Collected data entries:
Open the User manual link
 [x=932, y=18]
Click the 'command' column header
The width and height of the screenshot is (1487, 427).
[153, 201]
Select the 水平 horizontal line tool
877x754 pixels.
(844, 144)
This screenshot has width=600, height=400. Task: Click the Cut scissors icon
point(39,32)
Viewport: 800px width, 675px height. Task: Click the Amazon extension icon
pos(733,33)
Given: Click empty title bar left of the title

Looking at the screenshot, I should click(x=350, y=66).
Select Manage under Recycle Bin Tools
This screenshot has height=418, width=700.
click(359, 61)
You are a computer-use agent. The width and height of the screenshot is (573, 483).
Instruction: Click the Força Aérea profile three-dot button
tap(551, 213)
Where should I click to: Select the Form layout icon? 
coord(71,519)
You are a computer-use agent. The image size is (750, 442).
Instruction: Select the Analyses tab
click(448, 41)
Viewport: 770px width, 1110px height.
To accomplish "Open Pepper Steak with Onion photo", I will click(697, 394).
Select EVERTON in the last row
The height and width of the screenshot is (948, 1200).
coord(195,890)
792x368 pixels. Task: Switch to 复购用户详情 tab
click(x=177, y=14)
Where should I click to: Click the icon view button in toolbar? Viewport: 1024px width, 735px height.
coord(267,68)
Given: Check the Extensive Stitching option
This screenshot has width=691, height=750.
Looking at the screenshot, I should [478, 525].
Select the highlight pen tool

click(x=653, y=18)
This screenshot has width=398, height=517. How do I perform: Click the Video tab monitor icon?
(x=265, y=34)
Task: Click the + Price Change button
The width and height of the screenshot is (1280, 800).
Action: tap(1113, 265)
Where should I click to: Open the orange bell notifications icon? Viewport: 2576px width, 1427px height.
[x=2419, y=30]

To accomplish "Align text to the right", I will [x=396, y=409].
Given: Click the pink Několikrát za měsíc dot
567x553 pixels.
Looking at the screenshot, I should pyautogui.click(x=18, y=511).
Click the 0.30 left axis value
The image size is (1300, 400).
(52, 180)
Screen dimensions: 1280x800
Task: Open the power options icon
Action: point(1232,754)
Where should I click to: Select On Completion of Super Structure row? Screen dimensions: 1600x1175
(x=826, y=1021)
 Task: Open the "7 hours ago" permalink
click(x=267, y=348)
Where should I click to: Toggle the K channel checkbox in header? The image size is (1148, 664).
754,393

> **Problem**: Give again, exactly as written, every line from the first one above through the line that has "Click the 0.30 left axis value" in it.

> **Answer to this task**:
Open the User manual link
 [x=932, y=18]
Click the 'command' column header
The width and height of the screenshot is (1487, 427).
[153, 201]
Select the 水平 horizontal line tool
877x754 pixels.
(844, 144)
This screenshot has width=600, height=400. Task: Click the Cut scissors icon
point(39,32)
Viewport: 800px width, 675px height. Task: Click the Amazon extension icon
pos(733,33)
Given: Click empty title bar left of the title

Looking at the screenshot, I should click(x=350, y=66).
Select Manage under Recycle Bin Tools
This screenshot has height=418, width=700.
click(359, 61)
You are a computer-use agent. The width and height of the screenshot is (573, 483).
Instruction: Click the Força Aérea profile three-dot button
tap(551, 213)
Where should I click to: Select the Form layout icon? 
coord(71,519)
You are a computer-use agent. The image size is (750, 442).
Instruction: Select the Analyses tab
click(448, 41)
Viewport: 770px width, 1110px height.
To accomplish "Open Pepper Steak with Onion photo", I will click(697, 394).
Select EVERTON in the last row
The height and width of the screenshot is (948, 1200).
coord(195,890)
792x368 pixels. Task: Switch to 复购用户详情 tab
click(x=177, y=14)
Where should I click to: Click the icon view button in toolbar? Viewport: 1024px width, 735px height.
coord(267,68)
Given: Check the Extensive Stitching option
This screenshot has width=691, height=750.
Looking at the screenshot, I should [478, 525].
Select the highlight pen tool

click(x=653, y=18)
This screenshot has width=398, height=517. How do I perform: Click the Video tab monitor icon?
(x=265, y=34)
Task: Click the + Price Change button
The width and height of the screenshot is (1280, 800).
Action: tap(1113, 265)
Where should I click to: Open the orange bell notifications icon? Viewport: 2576px width, 1427px height.
[x=2419, y=30]

To accomplish "Align text to the right", I will [x=396, y=409].
Given: Click the pink Několikrát za měsíc dot
567x553 pixels.
Looking at the screenshot, I should pyautogui.click(x=18, y=511).
Click the 0.30 left axis value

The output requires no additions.